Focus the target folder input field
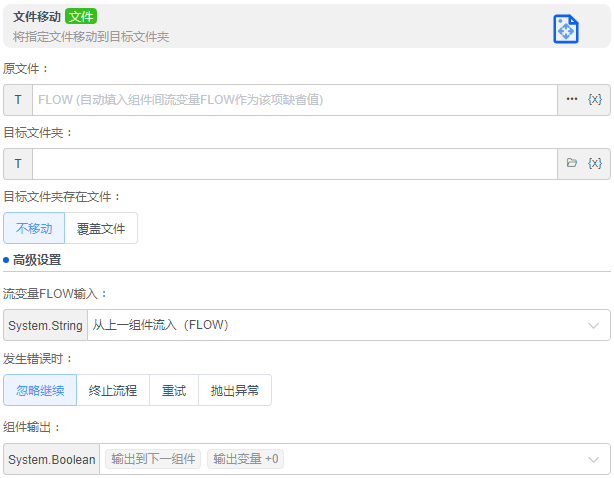(x=294, y=164)
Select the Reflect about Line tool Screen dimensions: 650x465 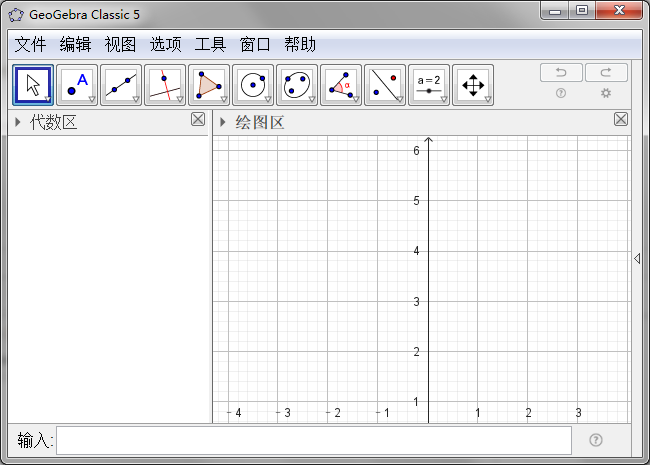(x=385, y=85)
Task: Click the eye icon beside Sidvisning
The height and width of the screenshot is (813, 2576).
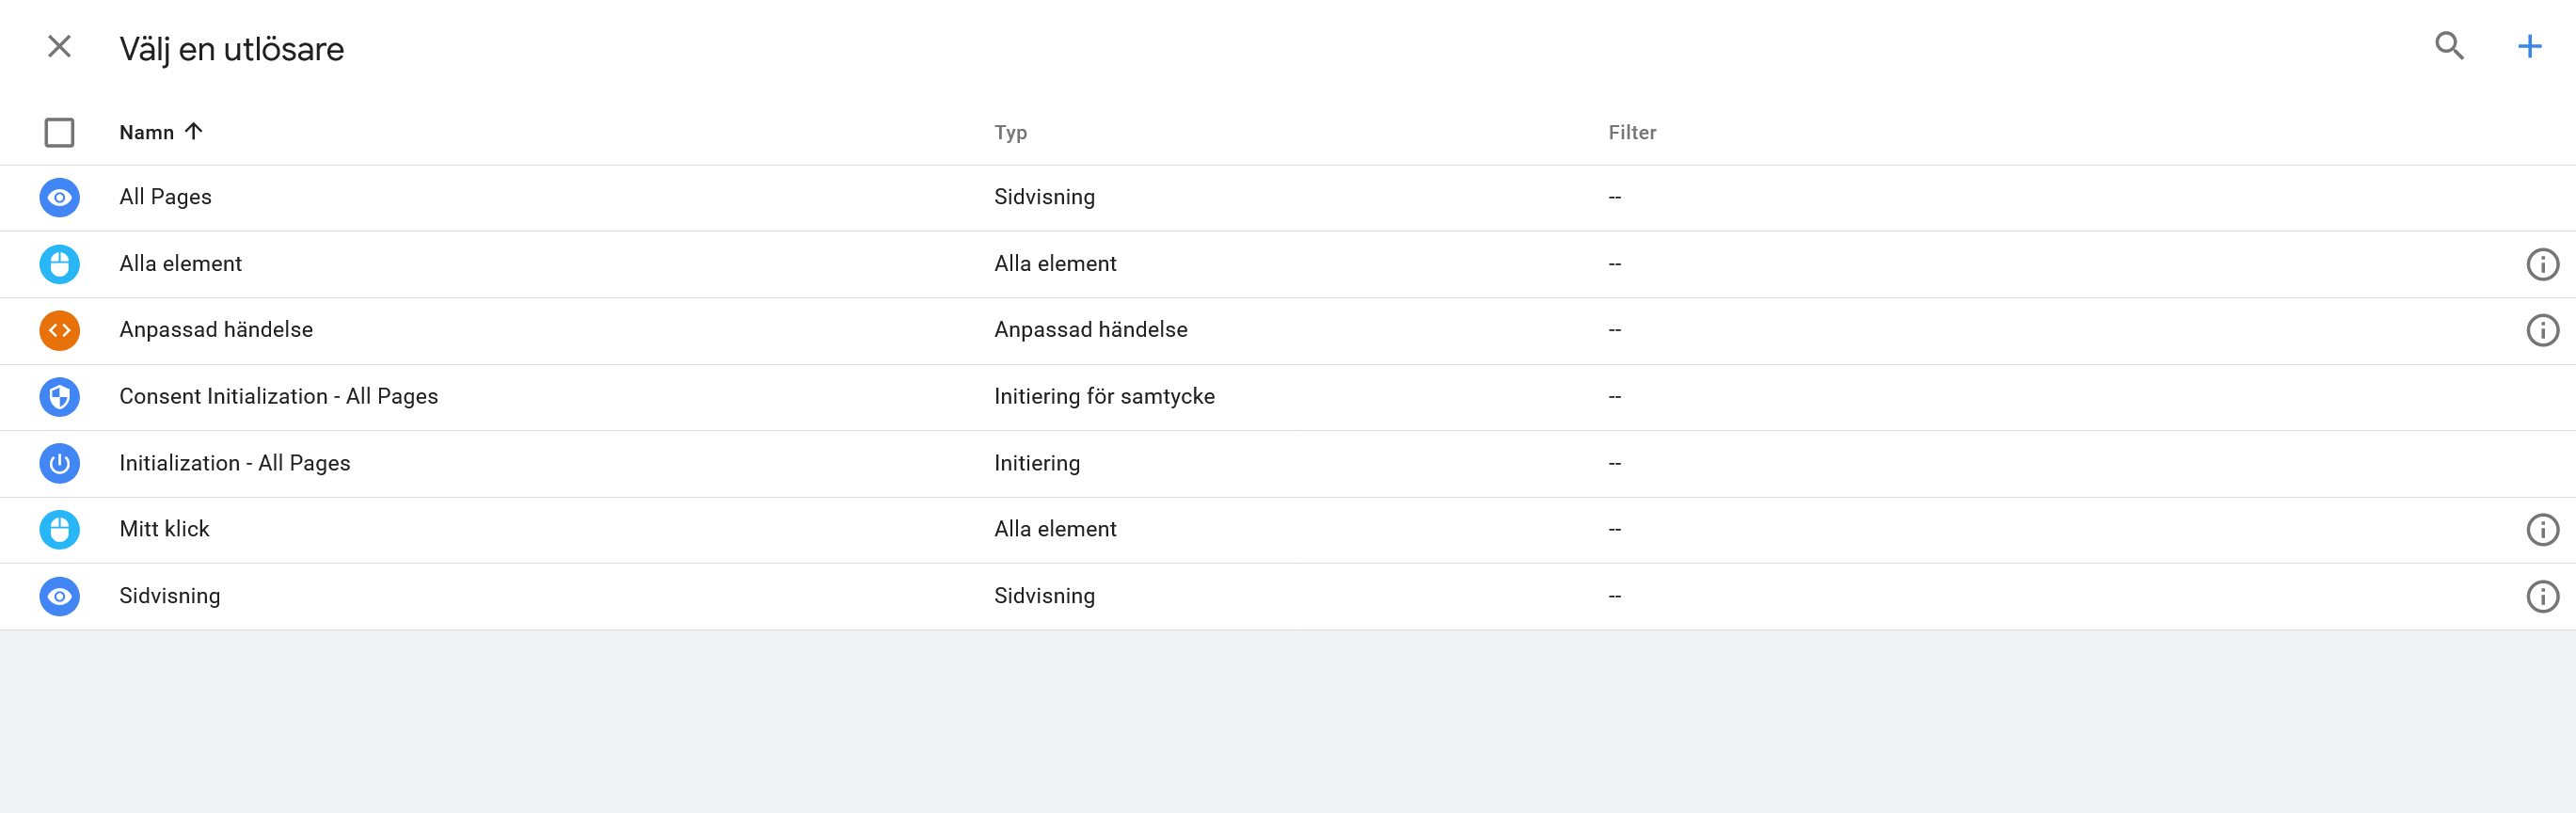Action: pyautogui.click(x=59, y=596)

● Your goal:
Retype the data from the line containing "Task: Click the eye icon beside Sidvisning" through the end of the data, including both ends. Leave the pictures out of your copy.

● Task response:
Task: Click the eye icon beside Sidvisning
The height and width of the screenshot is (813, 2576).
Action: pyautogui.click(x=59, y=596)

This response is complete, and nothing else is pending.